How the SSPX Obstinately Refuses Overtures From the Vatican
The Holy See has made significant overtures toward the SSPX in the hopes of reconciliation. But the SSPX has refused them for decades.
The history of the SSPX and Rome is, at its heart, a story of one institution repeatedly extending its hand while the other slaps it away. The record is as clear as it is striking.
Let’s start at the starting-line.
Sacred Tradition
The first stop in this path isn’t an overture so much as a fundamental rule—Sacred Tradition and submission to Rome. While not an overture per se, submission to the Roman Pontiff and acceptance of the magisterium of the Church is a precondition for talks and negotiations.
For roughly 50 years the SSPX has withheld full submission, arguing that elements of Vatican II and its aftermath contradict prior Tradition and therefore justify resistance to Rome.
That position is errant not because Catholics may never wrestle with difficult teachings, but because it assumes the authority to judge the Magisterium by a private theological standard. The Catholic principle runs the other direction: Sacred Tradition is authentically interpreted by the living Magisterium, not by individual clerics, societies, or movements standing in judgment over it.
Summorum Pontificum
Then came Pope Benedict XVI. In 2007, he issued Summorum Pontificum, broadening access to the Traditional Latin Mass and formally declaring that the old rite had never been abrogated.It was a gift to the universal Church, but it was also a diplomatic signal to the leadership of the SSPX.. One of the SSPX’s most persistent grievances — that the Mass of their fathers had been illicitly suppressed — was directly addressed. Benedict even wrote an accompanying letter to bishops acknowledging the SSPX situation explicitly, expressing hope for reconciliation.
“In order to experience full communion, the priests of the Communities adhering to the former usage cannot, as a matter of principle, exclude celebrating according to the new books.”
“It is true that there have been exaggerations and at times social aspects unduly linked to the attitude of the faithful attached to the ancient Latin liturgical tradition. Your charity and pastoral prudence will be an incentive and guide for improving these.”

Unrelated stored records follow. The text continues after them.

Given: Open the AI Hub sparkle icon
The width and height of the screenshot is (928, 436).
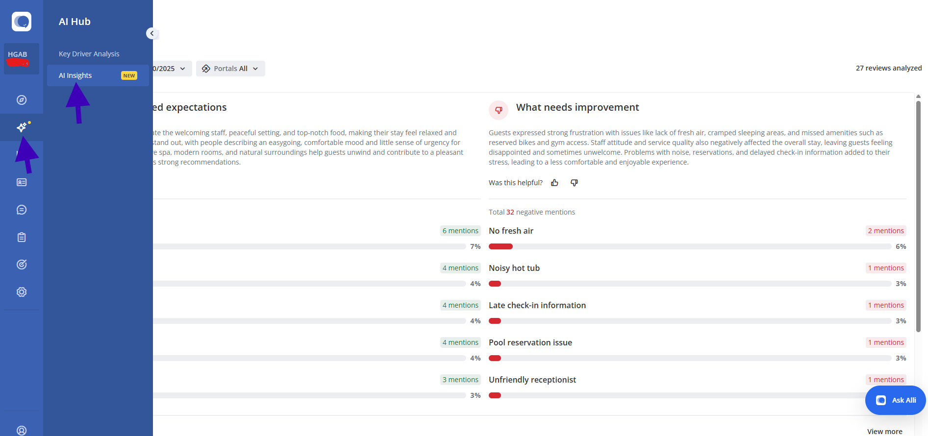Looking at the screenshot, I should click(22, 127).
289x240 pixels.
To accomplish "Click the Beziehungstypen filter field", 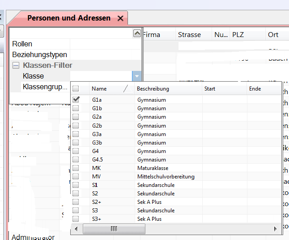I will 106,55.
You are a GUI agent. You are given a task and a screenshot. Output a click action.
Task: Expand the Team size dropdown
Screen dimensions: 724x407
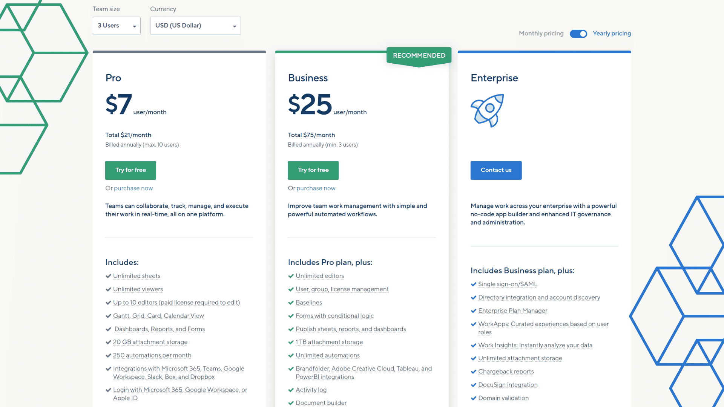pyautogui.click(x=117, y=25)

Pope Benedict XVI, Letter to the Bishops on the occasion of the publication of the Apostolic Letter Summorum Pontificum, July 7, 2007.
The Society received the gesture coldly, without apparent enthusiasm.
Excommunications Lifted
Two years later, in January 2009, Benedict lifted the excommunications of the four bishops consecrated by Archbishop Lefebvre in 1988. This was a significant act. Excommunication is the Church’s most severe penalty. Removing it without precondition was an incredible act of conciliation. Doctrinal talks followed — serious, substantive conversations about the points of good will and reconciliation . But it led nowhere. By 2017, the talks had stalled.
Faculties Restored
Pope Francis, despite his differences in temperament from Benedict, continued extending the hand. He granted SSPX priests faculties to validly and licitly witness marriages, and he extended indefinitely the earlier permission for their confessions to be valid. He kept the door open while the SSPX remained, in the Vatican’s words, in a state of “institutional irregularity.”

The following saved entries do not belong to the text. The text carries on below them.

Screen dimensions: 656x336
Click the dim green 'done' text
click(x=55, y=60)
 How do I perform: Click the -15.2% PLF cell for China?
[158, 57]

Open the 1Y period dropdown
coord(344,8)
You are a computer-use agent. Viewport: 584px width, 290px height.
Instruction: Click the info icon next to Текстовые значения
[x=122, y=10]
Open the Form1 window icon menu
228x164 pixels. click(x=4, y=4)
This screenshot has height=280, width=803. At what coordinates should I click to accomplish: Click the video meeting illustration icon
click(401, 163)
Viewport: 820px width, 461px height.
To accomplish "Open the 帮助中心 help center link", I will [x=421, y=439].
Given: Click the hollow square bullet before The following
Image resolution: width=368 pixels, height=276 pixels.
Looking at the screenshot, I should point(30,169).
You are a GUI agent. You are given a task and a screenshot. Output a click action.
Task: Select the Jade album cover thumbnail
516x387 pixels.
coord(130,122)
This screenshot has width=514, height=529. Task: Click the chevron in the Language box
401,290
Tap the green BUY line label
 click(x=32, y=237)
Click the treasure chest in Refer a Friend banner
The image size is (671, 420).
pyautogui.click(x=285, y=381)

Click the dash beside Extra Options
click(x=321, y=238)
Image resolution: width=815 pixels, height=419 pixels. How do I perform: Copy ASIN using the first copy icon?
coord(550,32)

Then came 2025. The SSPX, down to just two aging bishops — Bishop Bernard Fellay, 67, and Bishop Alfonso de Galarreta, 69 — faced a genuine practical problem. Superior General Father Davide Pagliarani sought an audience with the newly elected Pope Leo XIV in August 2025 to discuss the situation. Rome sent a letter in response. The SSPX declared that letter failed entirely to address their requests.
Here is where things go off the rails. Rome proposed to restart doctrinal dialogue on the condition that the SSPX postpone its planned July 1 consecrations. But the SSPX refused. After the Society’s public announcement of the consecrations, the Vatican summoned Fr. Pagliarani, and correspondence between Rome and the Society culminated in an agreement to meet in person to try to find a fruitful path of dialogue.

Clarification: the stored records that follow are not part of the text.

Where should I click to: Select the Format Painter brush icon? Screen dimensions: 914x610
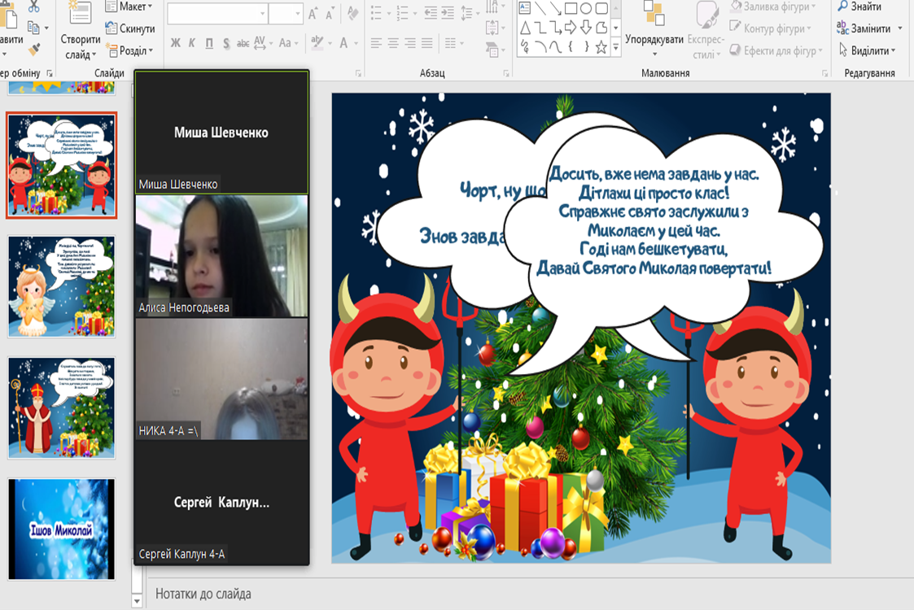click(x=33, y=50)
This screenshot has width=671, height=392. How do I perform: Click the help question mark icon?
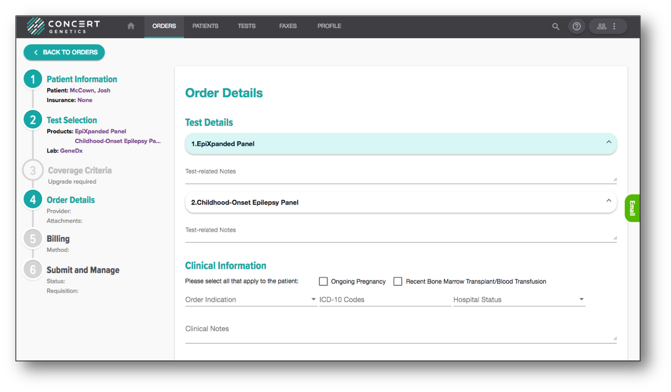(x=576, y=26)
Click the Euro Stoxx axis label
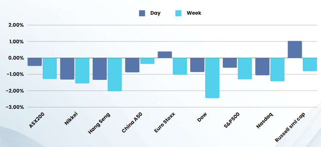This screenshot has height=147, width=321. [165, 123]
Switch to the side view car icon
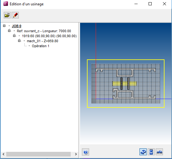This screenshot has height=159, width=172. 159,152
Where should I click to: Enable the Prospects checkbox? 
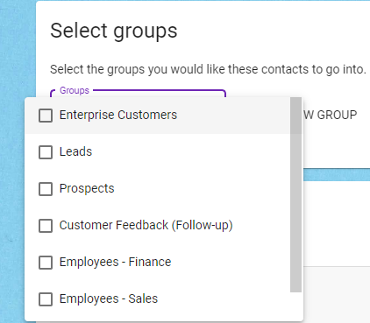click(x=46, y=189)
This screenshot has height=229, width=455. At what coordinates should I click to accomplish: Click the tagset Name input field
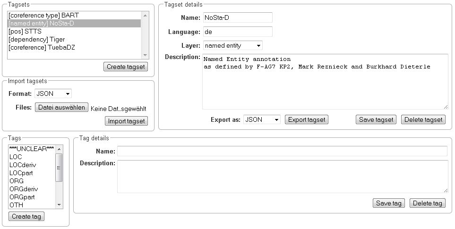coord(237,17)
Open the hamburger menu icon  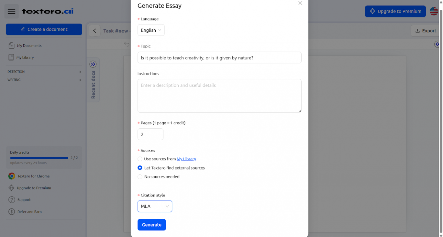11,11
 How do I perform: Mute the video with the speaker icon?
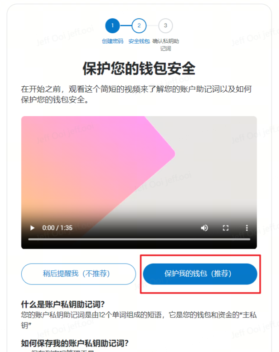pyautogui.click(x=204, y=228)
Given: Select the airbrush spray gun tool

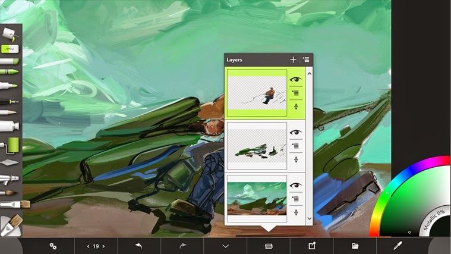Looking at the screenshot, I should click(x=9, y=179).
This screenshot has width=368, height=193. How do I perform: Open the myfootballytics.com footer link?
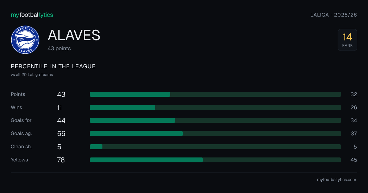[x=336, y=180]
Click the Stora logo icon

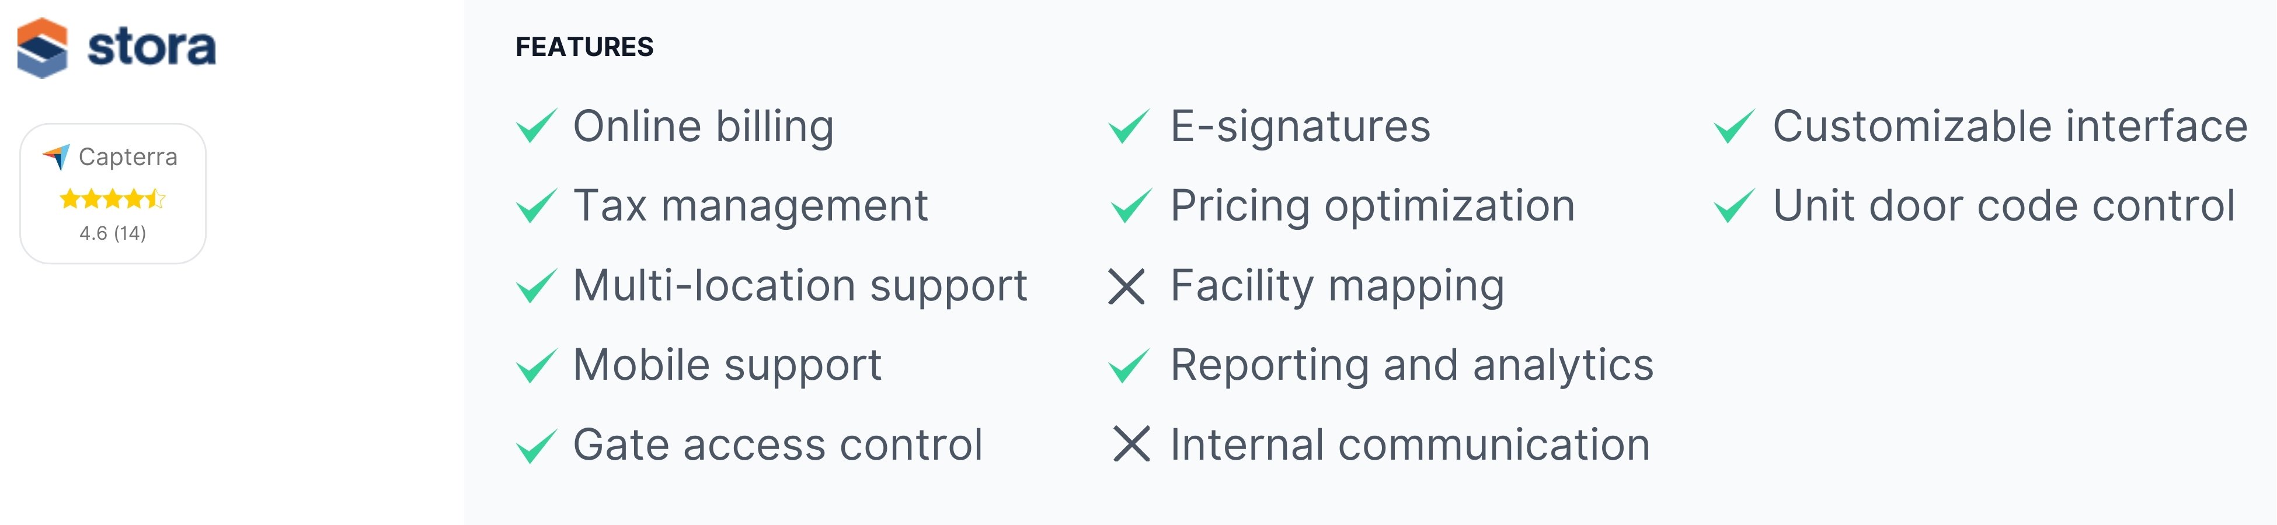[x=42, y=48]
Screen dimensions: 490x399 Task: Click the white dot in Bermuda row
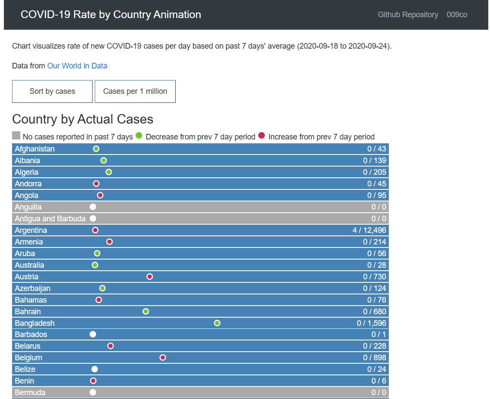pos(93,392)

The SSPX’s position is that Rome’s letter failed them. But consider what Rome actually offered: an invitation to substantive doctrinal talks, at the highest dicastery level, with a specific and reasonable condition—simply wait. Don’t consecrate new bishops before we talk. The SSPX declined that condition and announced July 1 as a fait accompli.
Canon law is unambiguous:
Canon 1013:
“No Bishop is permitted to consecrate anyone as Bishop, unless it is first established that a pontifical mandate has been issued.”
The SSPX knows this. They’ve known it since 1988. The argument from necessity (that the Church’s crisis justifies defying the Pope’s explicit authority) was examined and rejected by John Paul II, who called the 1988 consecrations a schismatic act.
Rome has lifted excommunications, freed the ancient Mass, extended sacramental faculties, engaged in years of doctrinal dialogue, and offered fresh talks as recently as this year. The SSPX has responded, at each moment, by insisting that the terms are unacceptable or the response inadequate. One may be able to sympathize with their desire for bishops. But we can’t pretend the outstretched hand has come equally from both directions.